The next few days, we take it a little higher into the mountains, from the base of Mt. Shavano and Mt. Antero, into the parts that are still white and crunch with snow, aspens waving a rattling praise above. We are forging through the Colorado Trail in early spring, and we find ourselves wading through snow instead of sand.  It is so warm, though, it hardly matters.





A glorious, sunny day when we trek from the Angel of Shavano trailhead, named so for the image in snow that forms on the mountainside.
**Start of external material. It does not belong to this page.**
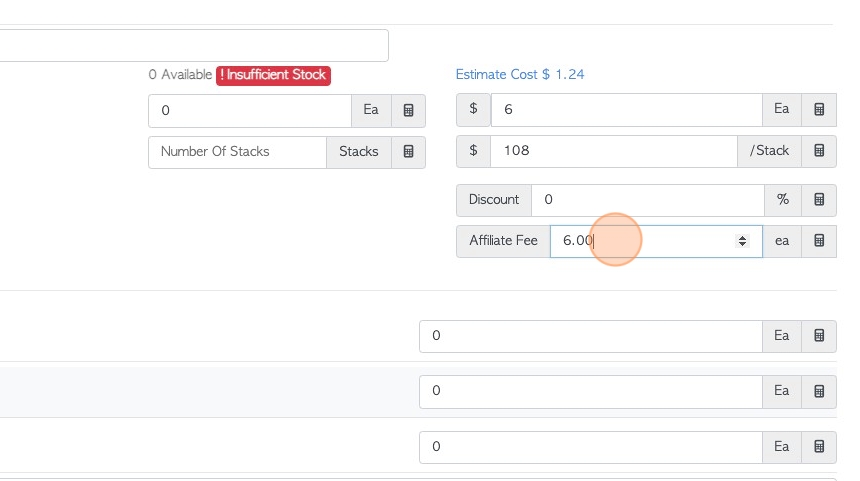Click calculator icon on bottom Ea row

pos(819,446)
After gobbling up egg-salad sandwiches in a warm, pine-scented clearing, we hike until we can no more, ending up knee deep in white, winds whistling and roaring through the spruce just at the treeline. After, we head down for a swim in Mt. Princeton Hot Springs.
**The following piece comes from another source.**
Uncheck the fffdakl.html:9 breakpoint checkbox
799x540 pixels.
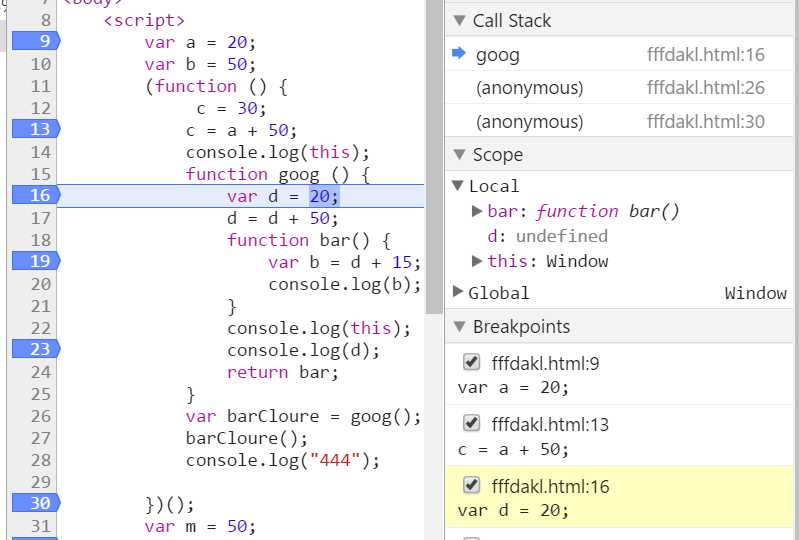tap(472, 362)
This, too, is a revelation: steaming natural springs in a river. We lie flat, listening to the gurgle underneath. We pop up to splash in the frigid waters and we glance down to see trout leaping to do the same downriver. You can organize the rocks to regulate the temperature and create a pool just-so. After toweling off, we cautiously lumber up the nearby road a-ways to seek our campsite fortunes. The idea is to stay overnight so we can be at the ski hill bright and early. 
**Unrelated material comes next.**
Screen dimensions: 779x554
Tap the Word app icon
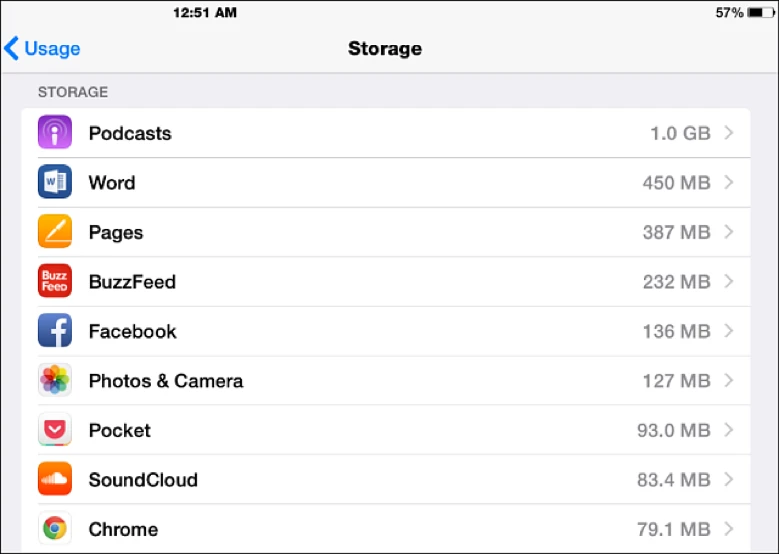pos(55,182)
As it happens, we stumble upon an official trailhead up there near the Chalk Cliffs, so we throw the tent up and drive back down to grab dinner at the lodge at Mt. Princeton. The waiter talks us into the Colorado steak, delectable asparagus, nutty rice pilaf, salad, and tomato-basil soup, topped off with a couple of decent glasses of red wine. Back to the impromptu campsite for a night of sleep which was slightly haunted by a worry about bears (can they smell the steak on our breath?) and pretty stiff ground, but otherwise refreshing given the mountain air. We awake to the chalky cliffs towering above us, and many mountains ahead of us yet, for skiing.
After grabbing a cup of joe at the lodge and stretching our muscles a bit, we hit the slopes for a superb day of late-season skiing. Fairly warm, but sunny on and off so as not to melt the snow into too much slush. 








 
That day, we are "skywalkers", gliding over and on the continental divide, over 11,000 feet in the air above sea level. After a full day of swooshing around, we drive back to the cabin and create a delicious dinner of bacon-wrapped salmon with orange-cilantro sauce and sauteed broccoli and onions, topped off by a bottled of local-ish wine (from Palisades).


The last day, we do everything we could to take the mountains with us. We gorge ourselves the last day on visions of the rolling, foggy, pine-filled Wet Mountains and dear old Pikes' Peak in Colorado Springs. We also explore the historical Pioneers' Museum which tells the stories of those who have made the hills their home and why, and wander through the geological wonder, Garden of the Gods.

We took it to the mountains. They lifted our eyes. He lifted our hearts. And we took it all home with us.